(DATA SUPPLIED)

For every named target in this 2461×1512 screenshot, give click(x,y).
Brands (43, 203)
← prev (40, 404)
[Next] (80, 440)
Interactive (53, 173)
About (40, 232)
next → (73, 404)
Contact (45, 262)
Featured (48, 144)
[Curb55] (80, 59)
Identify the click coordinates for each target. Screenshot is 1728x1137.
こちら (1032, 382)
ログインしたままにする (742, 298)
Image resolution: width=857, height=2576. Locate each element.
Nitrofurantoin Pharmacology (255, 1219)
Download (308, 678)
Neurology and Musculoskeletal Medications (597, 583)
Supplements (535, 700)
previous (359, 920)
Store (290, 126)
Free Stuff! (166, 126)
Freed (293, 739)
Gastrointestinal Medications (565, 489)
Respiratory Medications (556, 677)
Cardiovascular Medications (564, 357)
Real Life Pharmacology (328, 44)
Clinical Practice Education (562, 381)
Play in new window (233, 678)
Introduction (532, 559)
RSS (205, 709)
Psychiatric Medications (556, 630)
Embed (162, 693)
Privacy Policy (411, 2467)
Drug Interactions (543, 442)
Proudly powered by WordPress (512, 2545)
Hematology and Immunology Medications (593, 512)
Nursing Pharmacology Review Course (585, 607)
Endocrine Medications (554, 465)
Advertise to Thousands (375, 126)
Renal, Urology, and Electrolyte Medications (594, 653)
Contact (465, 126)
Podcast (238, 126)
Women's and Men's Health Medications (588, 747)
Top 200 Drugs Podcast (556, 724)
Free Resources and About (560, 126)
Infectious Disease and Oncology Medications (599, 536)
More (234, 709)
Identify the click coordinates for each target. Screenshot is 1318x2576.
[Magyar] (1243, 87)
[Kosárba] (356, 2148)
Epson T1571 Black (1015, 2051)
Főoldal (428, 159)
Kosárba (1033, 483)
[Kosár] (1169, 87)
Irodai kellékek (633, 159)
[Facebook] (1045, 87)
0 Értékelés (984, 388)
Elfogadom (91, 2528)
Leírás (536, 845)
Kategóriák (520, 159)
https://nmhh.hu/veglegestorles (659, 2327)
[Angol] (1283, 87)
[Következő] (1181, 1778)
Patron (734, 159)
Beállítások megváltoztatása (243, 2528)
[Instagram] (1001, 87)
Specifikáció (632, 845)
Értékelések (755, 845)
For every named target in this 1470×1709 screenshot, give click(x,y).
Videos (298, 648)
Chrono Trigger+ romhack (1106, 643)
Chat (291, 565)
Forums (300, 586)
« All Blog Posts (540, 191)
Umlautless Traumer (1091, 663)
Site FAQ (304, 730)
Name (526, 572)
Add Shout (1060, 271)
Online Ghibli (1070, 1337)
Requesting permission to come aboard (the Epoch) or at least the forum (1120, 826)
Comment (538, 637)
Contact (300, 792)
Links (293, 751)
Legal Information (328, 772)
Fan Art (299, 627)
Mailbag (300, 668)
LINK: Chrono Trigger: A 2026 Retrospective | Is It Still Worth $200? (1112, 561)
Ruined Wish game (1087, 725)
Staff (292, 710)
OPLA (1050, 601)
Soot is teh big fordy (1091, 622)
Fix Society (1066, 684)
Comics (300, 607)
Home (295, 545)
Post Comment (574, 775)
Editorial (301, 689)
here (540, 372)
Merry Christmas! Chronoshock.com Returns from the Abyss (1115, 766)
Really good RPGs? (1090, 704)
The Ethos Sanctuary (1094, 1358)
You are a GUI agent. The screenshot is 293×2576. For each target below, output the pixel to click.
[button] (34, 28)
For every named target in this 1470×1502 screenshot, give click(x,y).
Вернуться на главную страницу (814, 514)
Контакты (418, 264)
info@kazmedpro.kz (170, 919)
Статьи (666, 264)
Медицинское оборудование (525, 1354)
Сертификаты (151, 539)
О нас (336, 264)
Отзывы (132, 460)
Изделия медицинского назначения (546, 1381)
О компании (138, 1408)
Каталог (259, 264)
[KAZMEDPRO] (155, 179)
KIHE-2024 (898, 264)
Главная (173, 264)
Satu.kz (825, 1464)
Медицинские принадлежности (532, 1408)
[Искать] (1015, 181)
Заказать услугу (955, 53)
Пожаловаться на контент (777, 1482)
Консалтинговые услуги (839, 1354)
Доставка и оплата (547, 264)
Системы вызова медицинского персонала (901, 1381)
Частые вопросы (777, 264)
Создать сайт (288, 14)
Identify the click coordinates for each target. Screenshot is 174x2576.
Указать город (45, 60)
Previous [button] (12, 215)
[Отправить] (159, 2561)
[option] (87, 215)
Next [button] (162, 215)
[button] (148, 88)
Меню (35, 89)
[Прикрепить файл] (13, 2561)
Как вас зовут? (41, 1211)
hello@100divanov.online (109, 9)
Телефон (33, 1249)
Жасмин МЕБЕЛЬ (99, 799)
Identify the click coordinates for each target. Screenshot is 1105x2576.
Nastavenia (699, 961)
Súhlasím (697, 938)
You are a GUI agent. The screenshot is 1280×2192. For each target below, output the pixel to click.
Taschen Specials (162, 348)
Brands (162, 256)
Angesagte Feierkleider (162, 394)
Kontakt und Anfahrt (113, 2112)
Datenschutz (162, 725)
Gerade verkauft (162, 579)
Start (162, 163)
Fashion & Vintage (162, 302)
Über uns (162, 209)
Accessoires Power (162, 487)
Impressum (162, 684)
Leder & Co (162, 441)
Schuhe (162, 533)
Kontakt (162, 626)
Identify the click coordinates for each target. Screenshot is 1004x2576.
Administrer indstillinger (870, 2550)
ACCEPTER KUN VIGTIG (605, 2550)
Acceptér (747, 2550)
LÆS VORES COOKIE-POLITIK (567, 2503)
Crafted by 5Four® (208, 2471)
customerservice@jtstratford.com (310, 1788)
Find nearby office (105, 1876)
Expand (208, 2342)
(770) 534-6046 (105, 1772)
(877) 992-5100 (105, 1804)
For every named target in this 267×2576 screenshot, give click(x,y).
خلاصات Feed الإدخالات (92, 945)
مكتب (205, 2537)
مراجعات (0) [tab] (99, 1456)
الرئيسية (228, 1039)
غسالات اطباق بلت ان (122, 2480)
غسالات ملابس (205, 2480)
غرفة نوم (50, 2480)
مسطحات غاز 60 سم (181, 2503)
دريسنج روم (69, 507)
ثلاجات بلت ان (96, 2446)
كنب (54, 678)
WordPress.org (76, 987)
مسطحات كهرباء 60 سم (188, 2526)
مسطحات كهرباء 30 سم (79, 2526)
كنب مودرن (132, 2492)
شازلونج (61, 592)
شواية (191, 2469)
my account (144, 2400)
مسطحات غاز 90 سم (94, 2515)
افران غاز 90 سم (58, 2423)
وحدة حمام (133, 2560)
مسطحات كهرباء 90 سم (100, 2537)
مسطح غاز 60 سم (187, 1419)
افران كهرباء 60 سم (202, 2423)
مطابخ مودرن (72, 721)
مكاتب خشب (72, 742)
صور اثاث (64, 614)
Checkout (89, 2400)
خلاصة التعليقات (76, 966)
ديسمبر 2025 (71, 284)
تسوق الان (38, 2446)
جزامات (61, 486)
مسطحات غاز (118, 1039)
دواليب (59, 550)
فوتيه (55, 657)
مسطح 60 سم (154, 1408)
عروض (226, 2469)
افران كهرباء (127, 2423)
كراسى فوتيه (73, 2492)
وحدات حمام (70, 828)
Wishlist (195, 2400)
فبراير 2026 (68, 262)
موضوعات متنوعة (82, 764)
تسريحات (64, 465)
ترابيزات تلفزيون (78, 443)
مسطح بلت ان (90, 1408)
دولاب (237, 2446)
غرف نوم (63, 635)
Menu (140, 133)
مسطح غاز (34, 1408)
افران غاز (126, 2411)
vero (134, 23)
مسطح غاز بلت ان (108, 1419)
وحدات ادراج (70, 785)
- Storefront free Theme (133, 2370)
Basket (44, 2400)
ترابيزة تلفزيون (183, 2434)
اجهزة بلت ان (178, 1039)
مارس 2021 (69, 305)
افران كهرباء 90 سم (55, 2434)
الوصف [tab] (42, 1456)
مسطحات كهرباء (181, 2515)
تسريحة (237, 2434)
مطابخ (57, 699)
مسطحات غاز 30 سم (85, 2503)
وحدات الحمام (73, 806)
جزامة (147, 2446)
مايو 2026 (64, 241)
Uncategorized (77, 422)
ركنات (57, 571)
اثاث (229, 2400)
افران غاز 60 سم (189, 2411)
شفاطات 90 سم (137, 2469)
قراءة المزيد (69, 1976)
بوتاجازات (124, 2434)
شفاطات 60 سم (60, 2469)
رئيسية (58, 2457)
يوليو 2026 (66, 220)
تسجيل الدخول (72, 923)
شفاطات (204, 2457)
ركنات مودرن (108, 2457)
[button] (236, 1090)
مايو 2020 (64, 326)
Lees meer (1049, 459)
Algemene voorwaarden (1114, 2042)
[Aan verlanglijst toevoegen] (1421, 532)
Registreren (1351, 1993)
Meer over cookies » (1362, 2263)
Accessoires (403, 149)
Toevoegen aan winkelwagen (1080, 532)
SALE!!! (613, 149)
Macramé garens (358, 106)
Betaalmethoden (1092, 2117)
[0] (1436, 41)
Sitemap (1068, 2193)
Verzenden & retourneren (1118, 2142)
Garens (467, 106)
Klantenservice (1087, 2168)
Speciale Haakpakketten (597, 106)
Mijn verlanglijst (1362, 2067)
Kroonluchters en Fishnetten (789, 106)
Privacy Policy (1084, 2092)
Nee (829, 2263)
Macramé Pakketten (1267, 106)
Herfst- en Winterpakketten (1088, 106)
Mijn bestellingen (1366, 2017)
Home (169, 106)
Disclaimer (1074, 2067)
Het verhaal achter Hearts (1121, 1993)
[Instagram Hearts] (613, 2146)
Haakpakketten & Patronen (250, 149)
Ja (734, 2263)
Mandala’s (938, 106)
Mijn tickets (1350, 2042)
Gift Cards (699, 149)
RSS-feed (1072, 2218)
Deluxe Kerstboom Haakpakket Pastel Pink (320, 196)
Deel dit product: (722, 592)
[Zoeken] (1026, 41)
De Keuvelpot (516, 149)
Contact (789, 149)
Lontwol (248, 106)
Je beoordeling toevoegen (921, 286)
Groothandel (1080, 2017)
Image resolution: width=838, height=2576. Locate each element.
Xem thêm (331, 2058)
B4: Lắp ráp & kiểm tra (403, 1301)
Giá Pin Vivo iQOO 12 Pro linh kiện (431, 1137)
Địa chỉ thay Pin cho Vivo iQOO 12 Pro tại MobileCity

(End DATA SUPPLIED)

> **PROBLEM STATEMENT**
All that is wanted is an exact copy of the lines above from the one with "Hematology and Immunology" through the one with "Podcast (238, 126)", with both ends included.

> **ANSWER AREA**
Hematology and Immunology Medications (593, 512)
Nursing Pharmacology Review Course (585, 607)
Endocrine Medications (554, 465)
Advertise to Thousands (375, 126)
Renal, Urology, and Electrolyte Medications (594, 653)
Contact (465, 126)
Podcast (238, 126)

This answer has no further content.